— Конечно, нет. Но тут Вадик сделал уставший вид и говорит мне: «Тим, смотайся за лимонадом». Я зашел за портьеру, окно открыл, перелез на лестницу и за собой окно аккуратно прикрыл. Потом Вадик рассказывал, что Синицина перепугалась, стала за шторой искать, за шкафом. Пока я бегал за лимонадом, Синица вцепилась в Вадика и давай его про число «ПИ» и про парсеки расспрашивать. А Вадька не знает же ни шиша. Он же троечник на подпорках. Такой бред понес, что у Синицы глаза на спину закатились. Потом я появился с лимонадом. Мы еще чуть отдохнули и засобирались. Нам же до модуля на электричке пилить. Ну, дала нам Синица трояк. Мы с Вадиком уши развесили — обрадовались. А она говорит: «Таких, мол, почетных гостей я не могу не проводить». Сколько мы ни отбивались, она увязалась за нами. Идем, как дураки, на вокзал. Потом Вадик не выдержал и говорит: «Какие мы инопланетяне? Мы тебя, Синица, разыграли. Нам рубля на видушку не хватало». А Синица: «Я понимаю, понимаю, что у вас конспирация и секреты, но на меня вы можете смело положиться». «Да ты что, — говорю, — Синица, ополоумела? Пошутили мы». «Конечно, — говорит Синица, — я вам верю, но у вас должно остаться приличное впечатление от людей Земли». Тут нам с Вадиком плохо стало. А эта «землянка» купила нам билеты и втолкнула, дура, в вагон, А сама стоит на платформе с поднятой рукой и кричит: «Да здравствует единение межпланетного разума!» Так она и орала, пока поезд не тронулся. Представляете?! Потом Вадик полдороги головой об тамбур бился…
— Да-а, — протянул дед, — очень, очень поучительная история.
— Я ее знаю, Синицину, — сказала вдруг Алька, — она нам рассказывала эту историю. Вот, говорит, за дурочку держат, — пусть теперь с Опалихи пешком пилят. Так что она хитрая, а не наивная…
— Она всем рассказала? — привстал Тимка.
— Зачем всем? Девочкам…
— Значит, всем… — поник Тимка. — Вот дурак, связался с этим Вадиком. Говорил же ему, Синица — это Синица… А он все: лапшу, лапшу навешаем…
Некоторое время было тихо. Громко трещал костер.
— Теперь твоя очередь, — сказал Тимка.
— Я сейчас расскажу историю, которая произошла не со мной. Но все равно интересно.
— Валяй, — сказал дед.
Тимка облокотился на локоть.

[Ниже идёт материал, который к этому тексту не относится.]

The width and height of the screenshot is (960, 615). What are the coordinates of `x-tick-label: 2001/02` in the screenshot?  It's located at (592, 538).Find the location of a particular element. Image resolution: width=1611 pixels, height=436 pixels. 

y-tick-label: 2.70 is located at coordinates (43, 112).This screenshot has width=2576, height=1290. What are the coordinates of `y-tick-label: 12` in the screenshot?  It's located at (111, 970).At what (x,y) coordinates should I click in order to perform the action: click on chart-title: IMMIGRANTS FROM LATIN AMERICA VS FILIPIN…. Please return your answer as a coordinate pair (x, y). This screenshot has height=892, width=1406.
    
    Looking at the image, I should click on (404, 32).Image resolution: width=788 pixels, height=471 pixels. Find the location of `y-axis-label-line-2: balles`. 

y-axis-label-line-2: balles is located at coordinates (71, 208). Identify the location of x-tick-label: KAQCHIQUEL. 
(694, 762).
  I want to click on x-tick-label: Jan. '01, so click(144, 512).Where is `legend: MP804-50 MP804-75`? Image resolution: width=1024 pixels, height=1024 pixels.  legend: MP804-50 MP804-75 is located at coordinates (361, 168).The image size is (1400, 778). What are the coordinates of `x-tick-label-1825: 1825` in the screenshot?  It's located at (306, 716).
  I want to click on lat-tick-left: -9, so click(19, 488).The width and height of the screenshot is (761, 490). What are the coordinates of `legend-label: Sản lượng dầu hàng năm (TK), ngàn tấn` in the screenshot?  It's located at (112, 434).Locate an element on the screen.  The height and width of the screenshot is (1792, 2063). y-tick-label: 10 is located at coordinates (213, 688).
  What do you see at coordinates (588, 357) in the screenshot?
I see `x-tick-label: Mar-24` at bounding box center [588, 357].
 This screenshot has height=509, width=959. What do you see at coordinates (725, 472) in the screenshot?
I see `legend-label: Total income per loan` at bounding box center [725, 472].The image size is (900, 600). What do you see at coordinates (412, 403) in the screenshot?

Алькин голос звучал почти утопая в треске костра, тихо, а то и вообще на мгновение пропадал… Алька сидела на коленях, как спортсмен, который заждался низкого старта и, решив передохнуть, распрямился. Тимка перевел взгляд на костер и прикрыл веки.
— …Получила наследство, значит. А она жила на даче за городом. Снимала полдома. Ну вот, одела их утром и пошла на работу. Это полкилометра по лесу, а потом электричкой до города. А у Сергеевны подруга. Она такая мнительная…
— Подруга или? — спросил дед.
— Да и та, и другая… Ну вот, подруга только серьги увидала и как за голову схватится : «Что ты, Сергеевна, наделала?!» Как закричит! А Сергеевна: «Что такое?» «Так серьги, — говорит эта ее подруга, — бриллиантовые, они же тысяч двадцать стоят. Ты что, дура? Зачем ты их напялила. Сейчас такая преступность… Вместе с ушами и снимут», — Алька запнулась и тревожно огляделась.
— Как это с ушами? — не понял дед.
— Отрежут, — прошептала Алька, близко наклонившись к деду. Так близко, что ее длинные волосы оказались на какой-то момент в опасной близости от костра.
— Сергеевна сережки сняла и в сумочку, а сумочку всю работу из рук не выпускала. А после работы — решила серьги одеть, а сверху платок. Чтоб, значит, не сразу уши… а то так вжик… Подруга проводила ее до электрички, по дороге десяток историй про мафию рассказала и побежала по своим делам. А уже вечер. Сергеевна идет и оглядывается, — проверяет, нет ли за ней хвоста.
Тимка пошевелился. Протянул ладонь к костру. И посмотрел на Альку. Алька жестикулировала, щурилась, озабоченно хмурилась. Длинные волосы заботливо прикрывали лицо, так что в отблесках пламени виден был нос, немножко курносый, и краешек глаза.